El auto se puso en marcha, camino de regreso. Neuman, en una punta del asiento posterior, yacía mareado por las emociones de la noche. Grazzia, en la otra punta, seguramente barruntaba conseguir que su marido aceptase salir más a menudo, incluso entrevistarse con el hermano de doña Francisca, que parecía ser un fascinante embajador. Yo aflojé mi cabeza sobre el respaldo diciéndome que este programa fuera de programa resultó aceptable, aunque no admitiría que se repitiese, por lo menos en los próximos días.
Dejamos a los Neuman en su hotel con falsas promesas de reencuentro (entre mis relaciones ya es norma social). El profesor se puso atrás de su esposa como un paje y subió lento la escalinata bordeada de flores.
Retornamos a la costanera. Las luces junto al mar seguían resplandeciendo como moléculas de un antibiótico. ¡Ah, Fleming!, se acordó Serafímer. El auto se deslizaba como una nave espacial. Entrecerró los ojos encantado por el incesante bramido del oleaje y las ráfagas salitrosas que se metían por la ventanilla.
Un estampido me hizo saltar del asiento. Los neumáticos empezaron a chirriar y el automóvil giró con violencia, descontrolado. Manoteé en el aire mientras Serafímer, con desesperación, intentaba sujetar el volante enloquecido.
El espacio se fragmentó: huían brillos y círculos superpuestos. Me sentí deglutido por las esquirlas y me invadió la sensación de muerte. Rodé sin poder prenderme a nada. Desaparecieron el auto y Augusto Serafímer; cesó el chirrido y sentí un golpe en mi espalda. La arena me fue envolviendo como a un paquete. Zumbaban mis oídos y no podía mover una mano. Sacudí la cabeza, encogí las piernas y logré, tras varias intentonas lancinantes, ponerme de pie.
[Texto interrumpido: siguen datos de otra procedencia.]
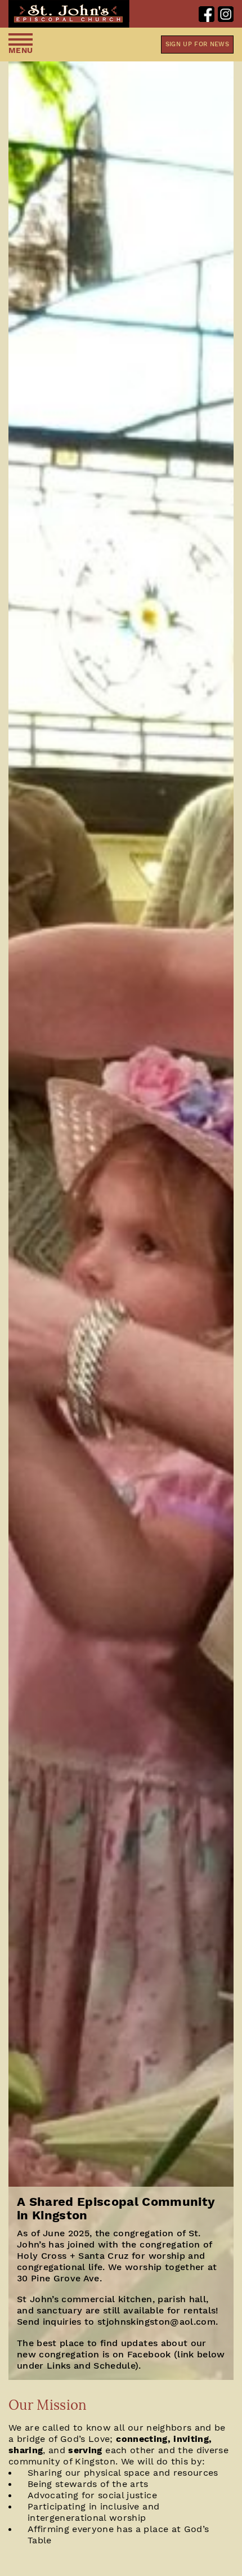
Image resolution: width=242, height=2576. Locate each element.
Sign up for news (197, 44)
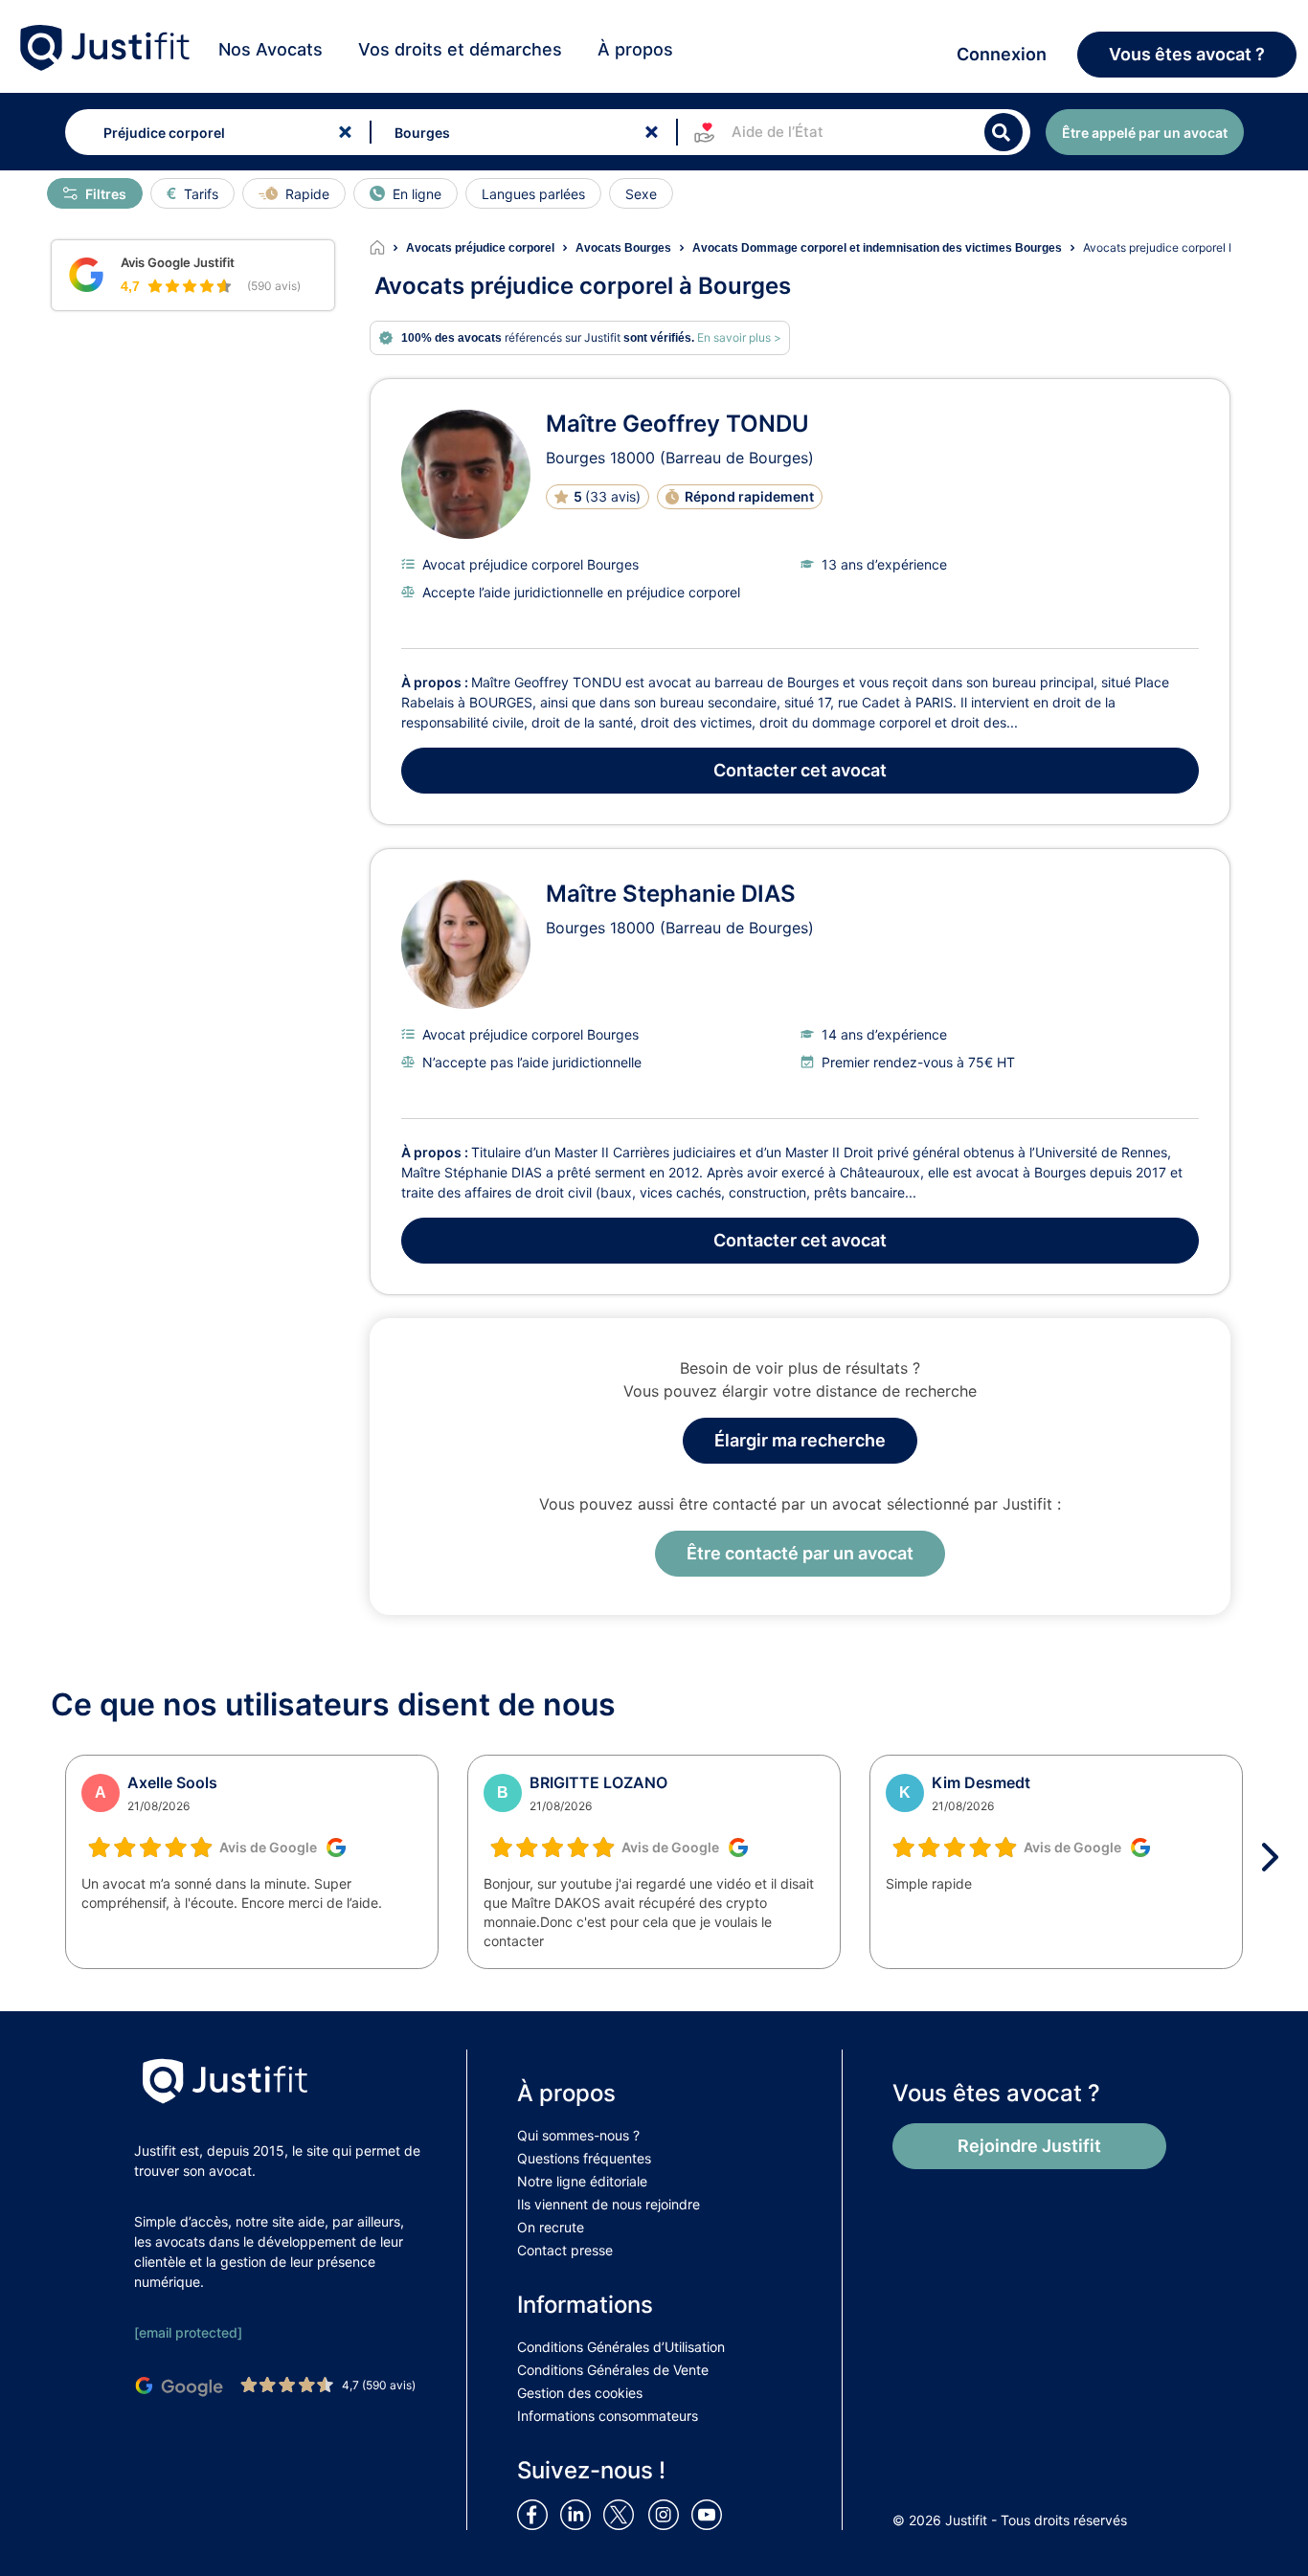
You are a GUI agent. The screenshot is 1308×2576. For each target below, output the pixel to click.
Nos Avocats (270, 49)
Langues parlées (533, 194)
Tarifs (201, 194)
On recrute (550, 2227)
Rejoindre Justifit (1029, 2146)
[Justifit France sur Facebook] (536, 2513)
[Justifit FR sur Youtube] (710, 2513)
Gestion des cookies (580, 2393)
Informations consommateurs (607, 2416)
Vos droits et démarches (460, 49)
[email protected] (188, 2332)
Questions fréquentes (584, 2158)
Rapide (307, 194)
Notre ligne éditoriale (582, 2181)
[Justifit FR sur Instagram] (667, 2513)
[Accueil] (388, 248)
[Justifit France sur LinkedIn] (579, 2513)
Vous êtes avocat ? (1187, 54)
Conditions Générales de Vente (613, 2370)
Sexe (641, 194)
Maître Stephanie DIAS (671, 893)
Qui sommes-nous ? (578, 2135)
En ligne (417, 194)
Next (1276, 1857)
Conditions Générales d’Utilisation (621, 2347)
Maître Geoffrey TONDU (677, 423)
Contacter (800, 770)
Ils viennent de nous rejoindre (608, 2204)
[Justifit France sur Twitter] (623, 2513)
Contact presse (565, 2250)
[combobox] (214, 132)
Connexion (1002, 54)
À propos (635, 49)
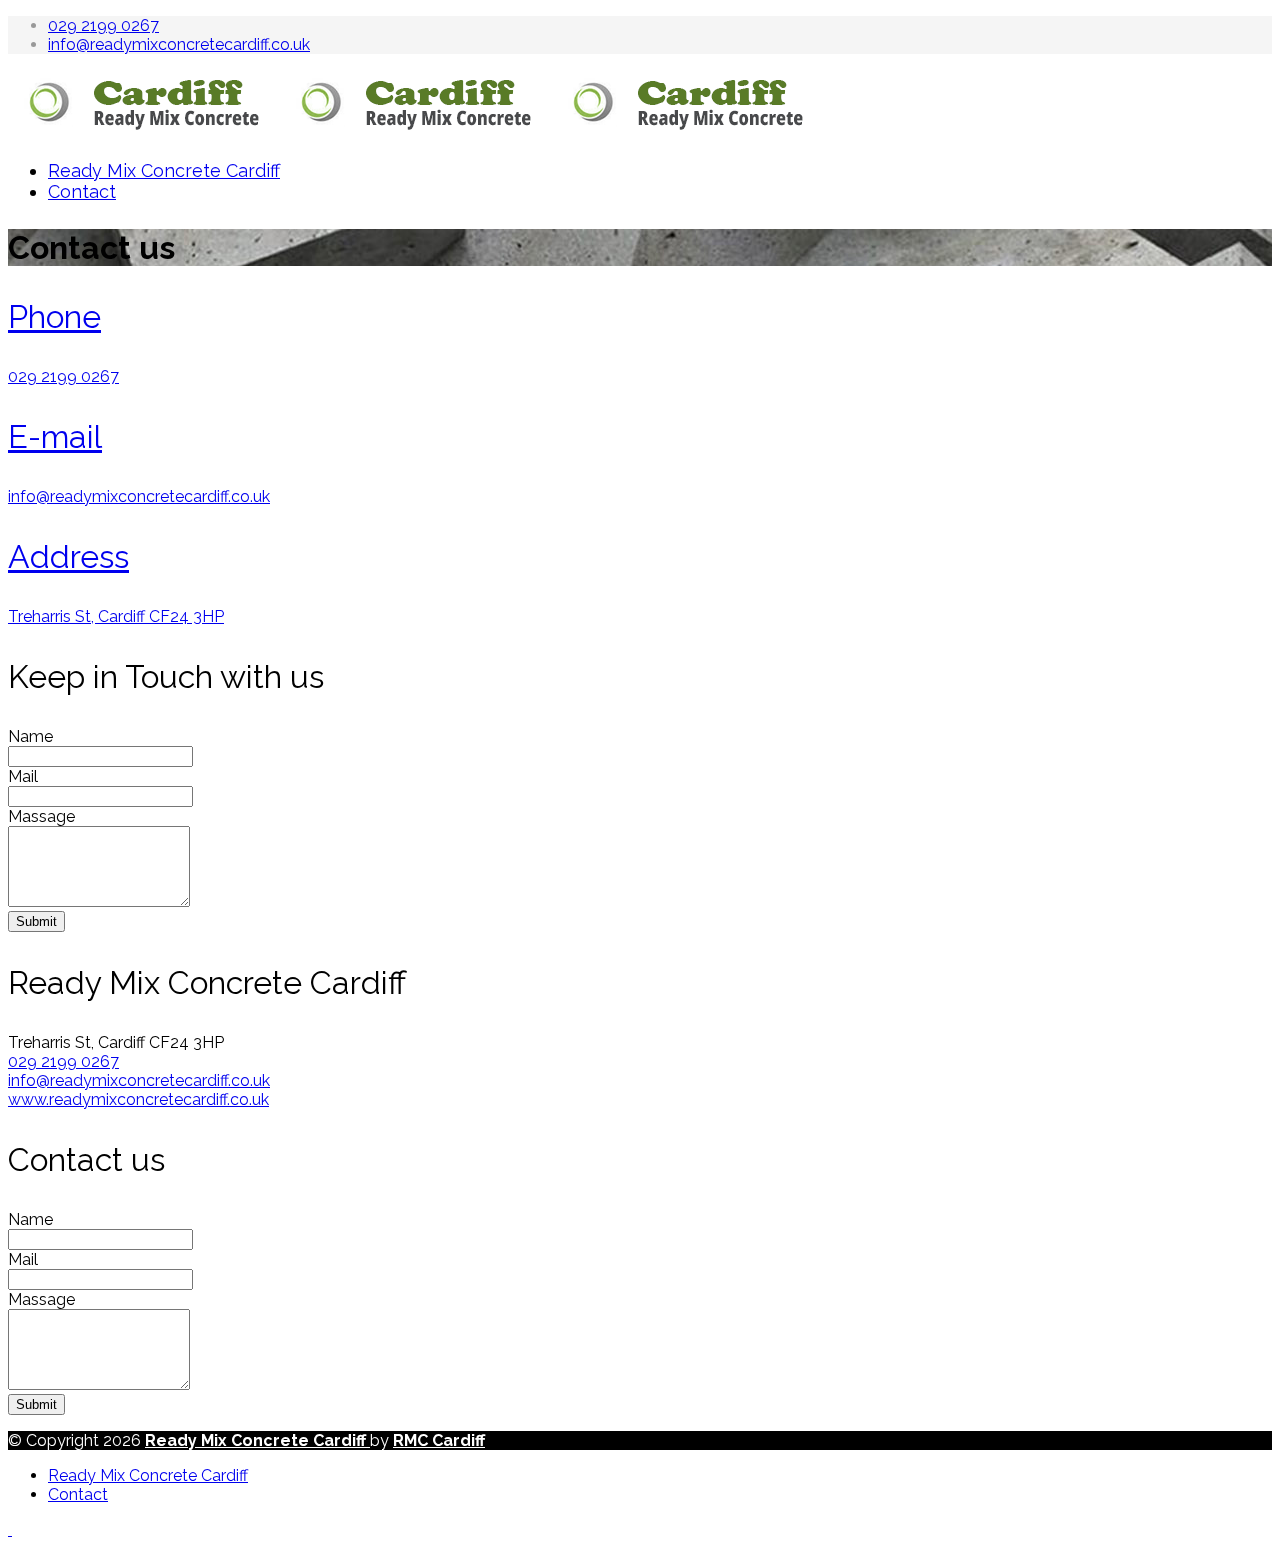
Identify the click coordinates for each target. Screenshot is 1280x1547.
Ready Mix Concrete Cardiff (164, 170)
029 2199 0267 (103, 25)
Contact (82, 191)
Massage (41, 816)
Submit (36, 921)
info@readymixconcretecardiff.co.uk (179, 44)
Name (30, 736)
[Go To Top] (10, 1529)
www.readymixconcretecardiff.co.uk (138, 1099)
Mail (23, 776)
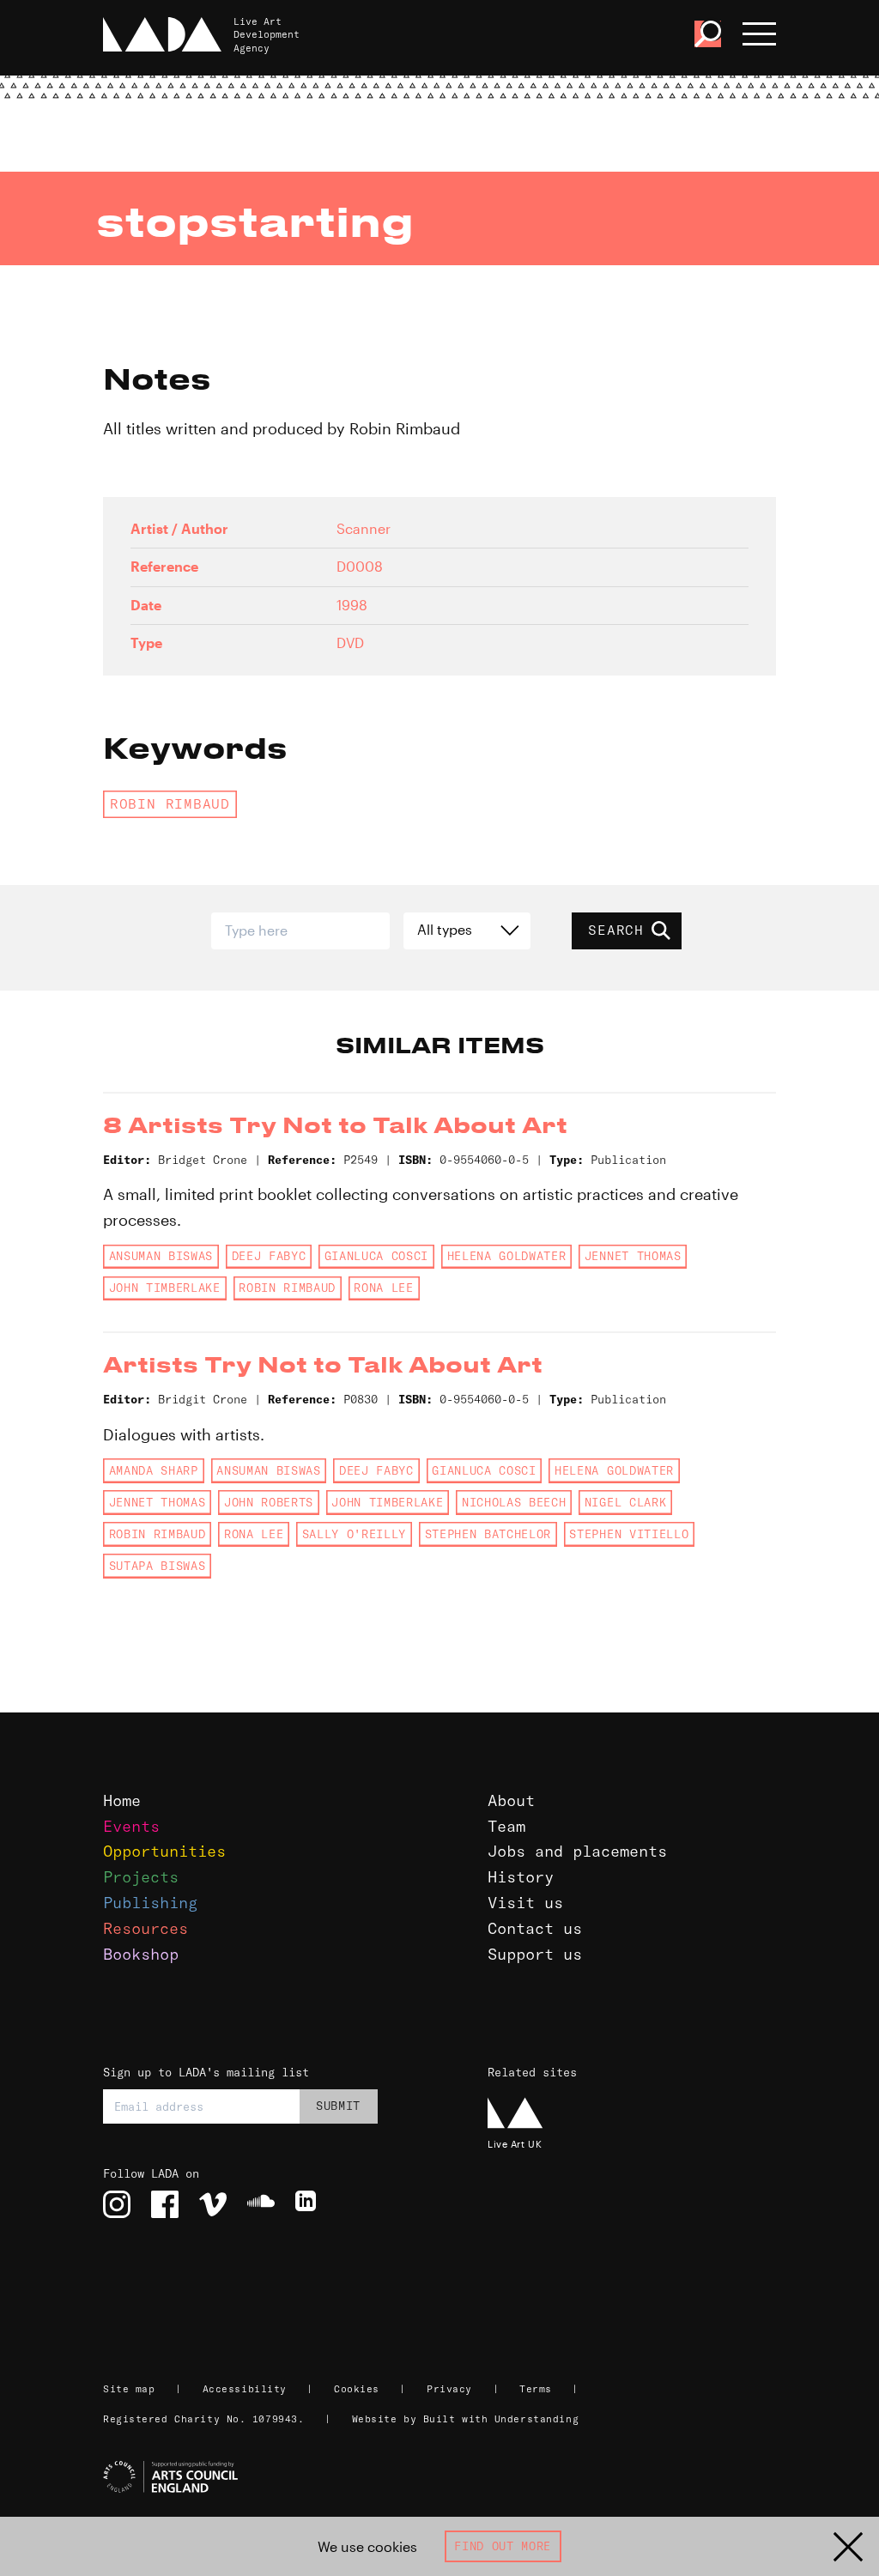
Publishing (150, 1902)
El vértigo disminuía por ratos. La casualidad me ayudó a volver junto a un farol de la cadena antibiótica; estaba pisando el pavimento de la avenida costanera. Ahí yacía el auto, encogido, achicharrado. El farol se doblaba. Rengueé, sumido en la ofuscación. Me apoyé en la carrocería abollada y fui deslizándome hacia la puerta izquierda. Augusto, aprisionado entre el asiento y el volante, respiraba con dificultad. Levantó sus párpados, murmuró sáqueme. Cargué uno de sus brazos, le rodeé la gruesa cintura y tironeé dos o tres veces. No se movió ni un centímetro. Pero había aumentado su dolor. Miré hacia la avenida desierta rogando auxilio. Me brotó el sudor de la impotencia. Por la barbita gris de Serafímer se estiraba un hilo rojo.
—No es grave —le dije—, se lastimó la lengua.
—Sí... la lengua —y sus ojitos simiescos comprendían mejor que yo lo inútil de mi afán.
Con voz seca murmuró qué accidente idiota... y con un Ford... ¡si fuera Henry Ford III! Le brotaron lágrimas: a Ford no lo pude contactar; pero estuve cerca, ¿sabe?, muy cerca... pero no pude... ¡qué compensación infame!: en lugar de abrazarme con él, ser abrazado por uno de sus autos.
Sentí náuseas. Supuse que me iba a desmayar. Repetí mi loco intento de liberarlo. Mis agónicas fuerzas también me abandonaban. Otra vez se fragmentaba el mundo.
—No debo morir así —continuó rezongando Serafímer.
—No hable, no se canse —dije. Sus ojitos lloraban, era un gigante vencido que rezumaba el jugo de sueños frustrados.